===== EXCERPTED RECORDS =====

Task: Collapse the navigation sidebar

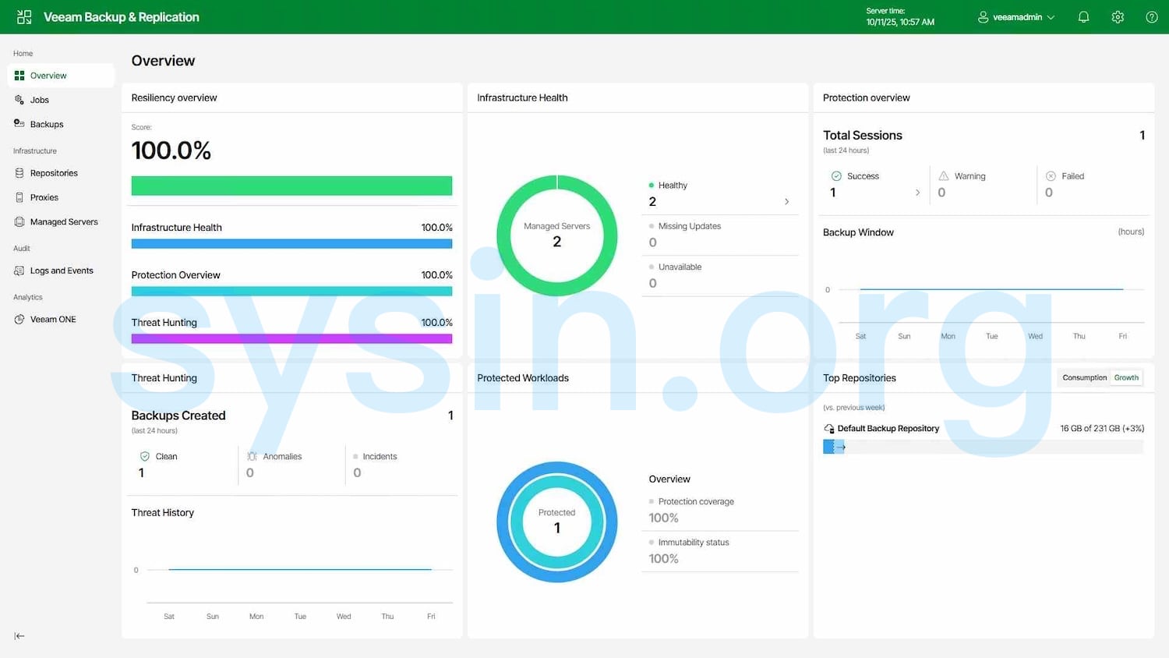Action: 19,635
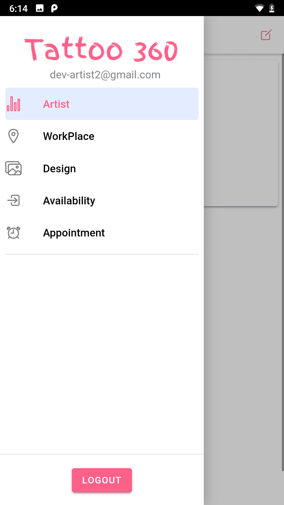Click the location pin icon beside WorkPlace
Screen dimensions: 284x505
point(13,136)
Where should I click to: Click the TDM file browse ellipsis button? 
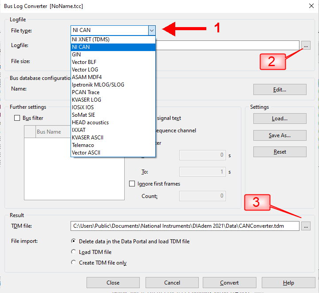[x=306, y=226]
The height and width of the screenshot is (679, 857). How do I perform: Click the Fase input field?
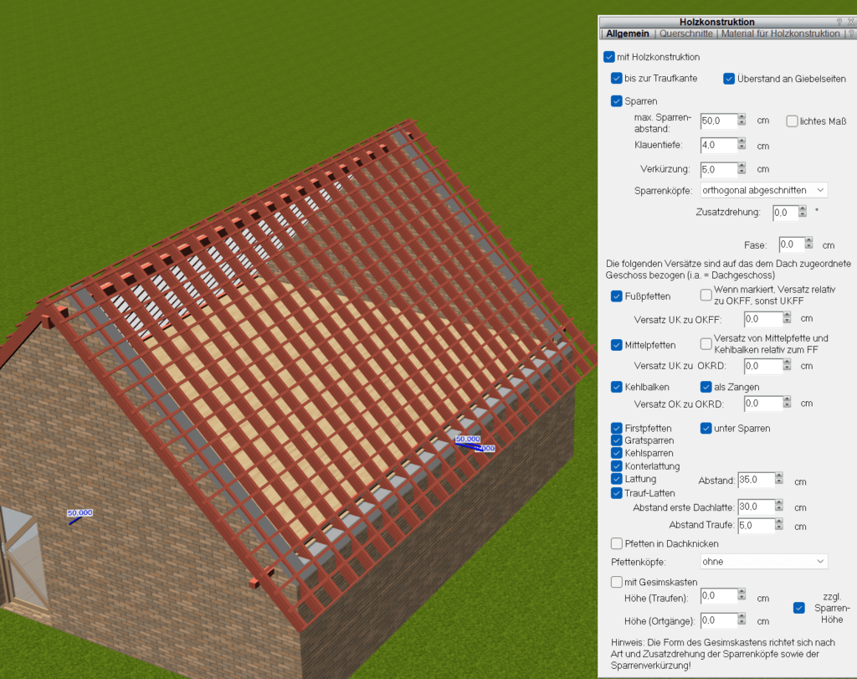click(x=791, y=244)
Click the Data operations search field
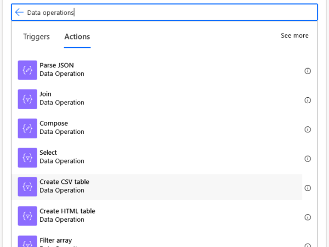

=====

## ACTIVITY
Would you return the records exactly, keeping out every picture?

## SOLVED PROBLEM
Task: Collapse the navigation sidebar

Action: 19,635
Click the location pin icon beside WorkPlace
Screen dimensions: 284x505
point(13,136)
Where should I click to: Click the TDM file browse ellipsis button? 
[x=306, y=226]
The height and width of the screenshot is (679, 857). How do I perform: Click the Fase input field?
click(x=791, y=244)
Click the Data operations search field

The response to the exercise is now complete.